Emily Hanoka, ex controladora de tráfico aéreo en el Aeropuerto Nacional Ronald Reagan de Washington, habló de las “grietas en el sistema” que existían antes del accidente fatal del año pasado.

Un vuelo de American Airlines chocó con un helicóptero Black Hawk en vuelo sobre el Aeropuerto Nacional Reagan el año pasado.

Un vuelo de American Airlines chocó con un helicóptero Black Hawk en vuelo sobre el Aeropuerto Nacional Reagan el año pasado.

Parte del problema, dijo Hanoka, es que el Aeropuerto Nacional Reagan es propiedad del gobierno federal y el Congreso decide cuántos vuelos pueden despegar del aeropuerto cada día.

Desde 2000, los legisladores agregaron al menos 50 vuelos por día a la lista del aeropuerto y aprobaron 10 más en 2024.

El Aeropuerto Nacional Reagan ahora transporta 25 millones de pasajeros cada año, 10 millones más que su capacidad planificada.

“A veces están sobrecargados, hasta el punto de exceder la capacidad que el aeropuerto puede manejar”, dijo Hanoka, y agregó que “definitivamente había presión para que los aviones despegaran”.

“Si no mueves los aviones, corres el riesgo de embotellamientos en el aeropuerto”, dijo.

Lo que complica aún más las cosas es que el espacio aéreo está restringido sobre la Casa Blanca, el Capitolio de Estados Unidos y otros edificios gubernamentales, lo que canaliza aviones y helicópteros hacia el mismo corredor estrecho sobre el río Potomac.

También hay sólo tres pistas cortas en Reagan que están todas interconectadas, siendo la Pista 1 del aeropuerto la más transitada del país, con más de 800 vuelos por día, o aproximadamente uno cada minuto.

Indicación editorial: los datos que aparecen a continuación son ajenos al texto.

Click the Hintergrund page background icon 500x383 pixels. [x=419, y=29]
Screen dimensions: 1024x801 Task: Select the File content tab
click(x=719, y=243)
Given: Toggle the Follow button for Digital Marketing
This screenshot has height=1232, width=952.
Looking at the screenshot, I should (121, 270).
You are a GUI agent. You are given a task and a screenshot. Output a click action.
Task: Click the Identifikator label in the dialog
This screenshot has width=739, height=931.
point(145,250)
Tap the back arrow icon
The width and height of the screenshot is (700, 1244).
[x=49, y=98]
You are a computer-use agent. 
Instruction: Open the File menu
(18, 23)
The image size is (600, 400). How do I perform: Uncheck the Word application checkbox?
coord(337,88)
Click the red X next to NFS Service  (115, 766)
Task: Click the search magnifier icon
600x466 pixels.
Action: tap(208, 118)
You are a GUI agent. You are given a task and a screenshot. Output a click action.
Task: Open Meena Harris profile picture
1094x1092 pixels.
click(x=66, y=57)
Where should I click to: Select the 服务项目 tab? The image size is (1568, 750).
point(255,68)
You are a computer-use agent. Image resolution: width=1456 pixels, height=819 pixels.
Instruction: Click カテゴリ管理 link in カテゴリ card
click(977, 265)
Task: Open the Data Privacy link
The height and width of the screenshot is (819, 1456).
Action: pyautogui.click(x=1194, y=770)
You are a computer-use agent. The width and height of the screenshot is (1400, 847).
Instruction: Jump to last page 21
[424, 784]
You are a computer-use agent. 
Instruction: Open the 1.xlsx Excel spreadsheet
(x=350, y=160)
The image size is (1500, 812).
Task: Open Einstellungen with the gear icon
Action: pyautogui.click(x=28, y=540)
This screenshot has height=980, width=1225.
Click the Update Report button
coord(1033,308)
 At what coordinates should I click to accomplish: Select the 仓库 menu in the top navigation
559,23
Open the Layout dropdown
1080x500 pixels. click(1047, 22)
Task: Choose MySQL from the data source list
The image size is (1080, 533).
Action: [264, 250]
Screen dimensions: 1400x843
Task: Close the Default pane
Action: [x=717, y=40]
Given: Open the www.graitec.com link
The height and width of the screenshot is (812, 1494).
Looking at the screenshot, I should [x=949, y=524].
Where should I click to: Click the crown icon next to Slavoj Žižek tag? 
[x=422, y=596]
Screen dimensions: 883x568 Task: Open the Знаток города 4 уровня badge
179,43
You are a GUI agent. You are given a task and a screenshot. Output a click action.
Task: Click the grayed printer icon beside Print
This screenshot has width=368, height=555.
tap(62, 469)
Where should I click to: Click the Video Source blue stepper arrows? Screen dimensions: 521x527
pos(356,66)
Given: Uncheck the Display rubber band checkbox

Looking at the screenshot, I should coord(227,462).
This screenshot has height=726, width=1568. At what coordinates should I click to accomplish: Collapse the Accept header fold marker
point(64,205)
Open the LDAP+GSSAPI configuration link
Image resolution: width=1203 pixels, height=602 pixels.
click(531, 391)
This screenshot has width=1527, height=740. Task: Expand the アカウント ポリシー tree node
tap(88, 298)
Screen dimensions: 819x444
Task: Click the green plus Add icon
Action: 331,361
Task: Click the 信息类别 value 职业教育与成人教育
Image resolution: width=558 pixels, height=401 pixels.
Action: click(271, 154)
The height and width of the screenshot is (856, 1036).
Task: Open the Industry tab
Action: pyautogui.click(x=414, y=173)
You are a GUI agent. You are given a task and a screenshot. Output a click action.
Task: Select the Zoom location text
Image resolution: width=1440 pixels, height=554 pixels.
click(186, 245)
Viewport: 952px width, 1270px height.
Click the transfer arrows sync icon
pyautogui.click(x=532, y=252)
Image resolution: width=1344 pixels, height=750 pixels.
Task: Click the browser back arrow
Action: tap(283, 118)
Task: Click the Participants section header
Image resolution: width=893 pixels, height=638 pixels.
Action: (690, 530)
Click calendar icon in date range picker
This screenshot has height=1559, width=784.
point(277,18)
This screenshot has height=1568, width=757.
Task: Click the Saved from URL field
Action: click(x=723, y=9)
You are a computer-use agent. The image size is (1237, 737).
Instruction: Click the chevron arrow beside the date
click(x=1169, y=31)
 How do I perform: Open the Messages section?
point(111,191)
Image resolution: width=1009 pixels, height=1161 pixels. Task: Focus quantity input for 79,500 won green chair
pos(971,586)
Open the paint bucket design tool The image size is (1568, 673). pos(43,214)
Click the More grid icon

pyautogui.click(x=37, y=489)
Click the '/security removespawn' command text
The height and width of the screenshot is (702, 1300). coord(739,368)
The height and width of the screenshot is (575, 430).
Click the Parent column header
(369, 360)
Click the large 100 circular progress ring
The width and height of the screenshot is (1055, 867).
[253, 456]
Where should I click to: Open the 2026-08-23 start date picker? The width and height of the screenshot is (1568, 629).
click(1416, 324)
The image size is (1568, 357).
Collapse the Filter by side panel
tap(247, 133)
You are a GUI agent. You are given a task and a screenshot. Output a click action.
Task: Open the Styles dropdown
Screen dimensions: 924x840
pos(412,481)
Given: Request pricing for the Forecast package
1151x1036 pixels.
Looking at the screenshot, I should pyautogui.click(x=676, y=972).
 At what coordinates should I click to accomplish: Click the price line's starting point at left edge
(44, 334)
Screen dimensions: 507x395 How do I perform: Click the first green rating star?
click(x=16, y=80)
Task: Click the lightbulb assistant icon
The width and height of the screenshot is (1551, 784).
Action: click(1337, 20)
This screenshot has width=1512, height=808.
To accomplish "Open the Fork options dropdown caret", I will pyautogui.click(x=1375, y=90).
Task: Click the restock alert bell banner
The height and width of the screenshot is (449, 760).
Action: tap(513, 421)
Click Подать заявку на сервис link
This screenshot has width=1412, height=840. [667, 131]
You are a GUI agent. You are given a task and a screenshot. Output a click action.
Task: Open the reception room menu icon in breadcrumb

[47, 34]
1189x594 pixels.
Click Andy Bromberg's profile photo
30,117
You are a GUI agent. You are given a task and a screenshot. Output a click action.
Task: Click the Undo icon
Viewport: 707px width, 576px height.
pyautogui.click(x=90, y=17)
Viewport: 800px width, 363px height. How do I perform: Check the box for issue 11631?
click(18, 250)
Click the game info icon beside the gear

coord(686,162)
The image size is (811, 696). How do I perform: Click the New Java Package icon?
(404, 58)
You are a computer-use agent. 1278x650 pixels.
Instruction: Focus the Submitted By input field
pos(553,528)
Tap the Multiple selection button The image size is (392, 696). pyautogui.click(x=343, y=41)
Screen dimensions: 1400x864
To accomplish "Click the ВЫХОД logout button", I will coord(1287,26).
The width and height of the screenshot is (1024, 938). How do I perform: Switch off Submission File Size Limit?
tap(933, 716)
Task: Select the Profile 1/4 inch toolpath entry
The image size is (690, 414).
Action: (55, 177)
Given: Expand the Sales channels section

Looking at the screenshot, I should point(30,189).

Para satisfacer la demanda, Hanoka dijo que los controladores de tráfico aéreo dependen de lo que llaman un “juego de apretar”, que, según ella, “depende de si un avión está rodando, si un avión está desacelerando y sabes que será una operación muy estricta”.

Hanoka reveló que sólo había tres pistas cortas en el aeropuerto, todas interconectadas.

Hanoka reveló que sólo había tres pistas cortas en el aeropuerto, todas interconectadas.

El espacio aéreo está restringido sobre la Casa Blanca, el Capitolio de Estados Unidos y otros edificios gubernamentales, lo que dirige aviones y helicópteros al mismo corredor estrecho sobre el río Potomac.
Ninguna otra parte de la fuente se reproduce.